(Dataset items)

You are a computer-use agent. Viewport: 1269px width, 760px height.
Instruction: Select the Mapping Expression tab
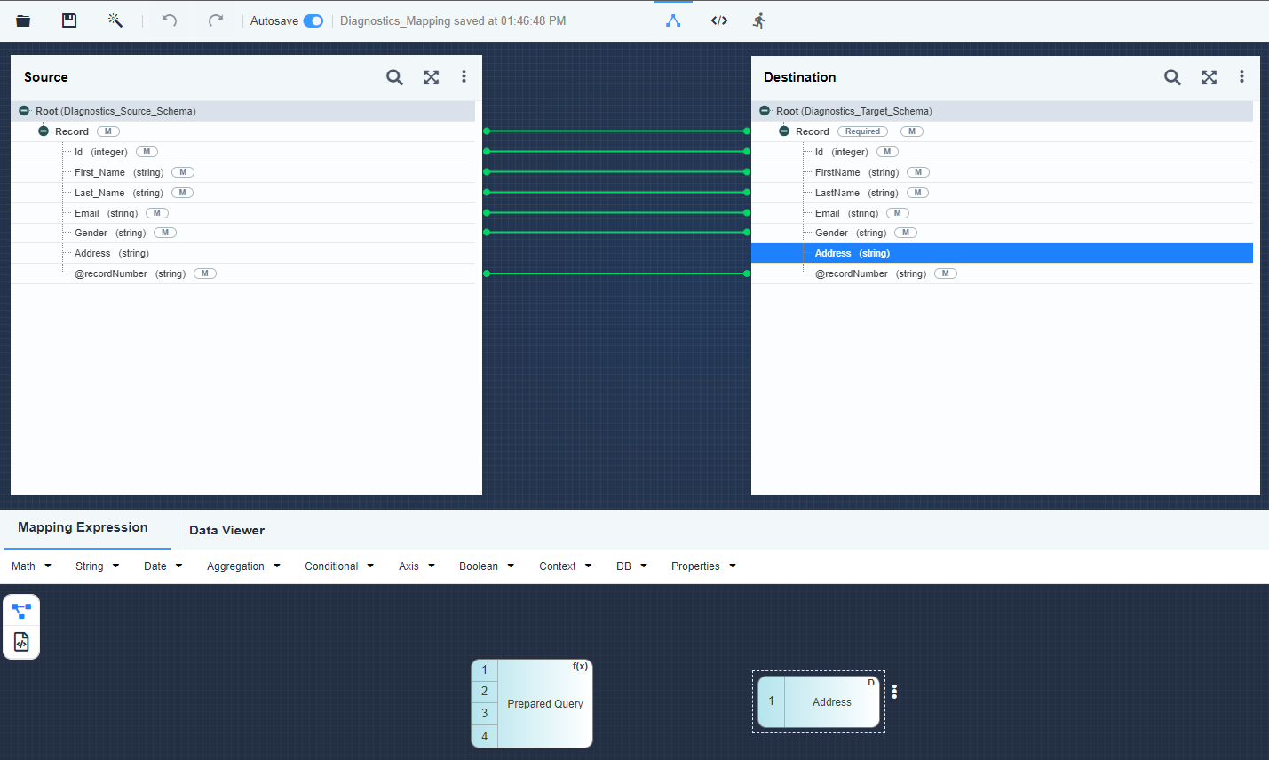pyautogui.click(x=83, y=527)
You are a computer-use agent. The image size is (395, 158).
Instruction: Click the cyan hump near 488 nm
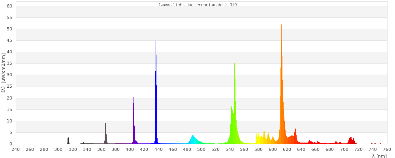193,139
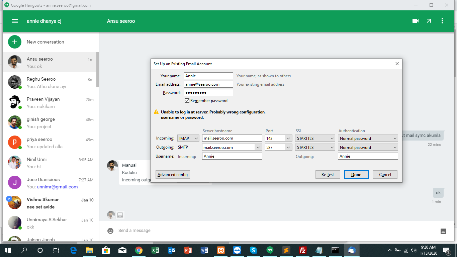Image resolution: width=457 pixels, height=257 pixels.
Task: Expand the Incoming protocol IMAP dropdown
Action: click(188, 138)
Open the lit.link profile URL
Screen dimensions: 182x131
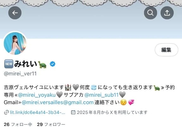tap(38, 112)
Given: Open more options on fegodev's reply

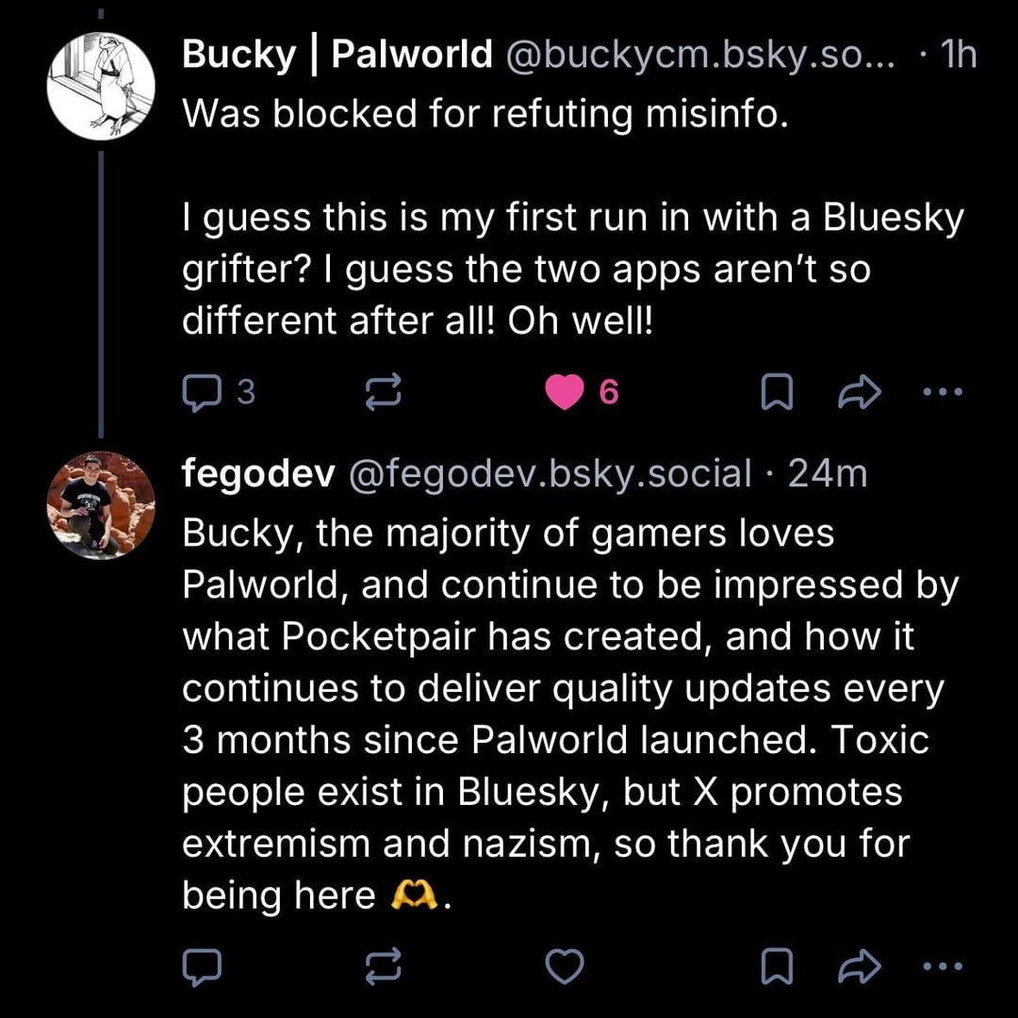Looking at the screenshot, I should pos(942,965).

Exercise prompt
For this exercise, reproduce the data above exactly from the line containing "Instruction: Click the cyan hump near 488 nm" through its final line, both ends included, with no pictures in the copy.

Solved exercise
Instruction: Click the cyan hump near 488 nm
193,139
Image resolution: width=457 pixels, height=257 pixels.
Task: Expand the Incoming protocol IMAP dropdown
Action: click(188, 138)
Open the lit.link profile URL
Screen dimensions: 182x131
tap(38, 112)
Given: Open more options on fegodev's reply

Looking at the screenshot, I should pos(942,965).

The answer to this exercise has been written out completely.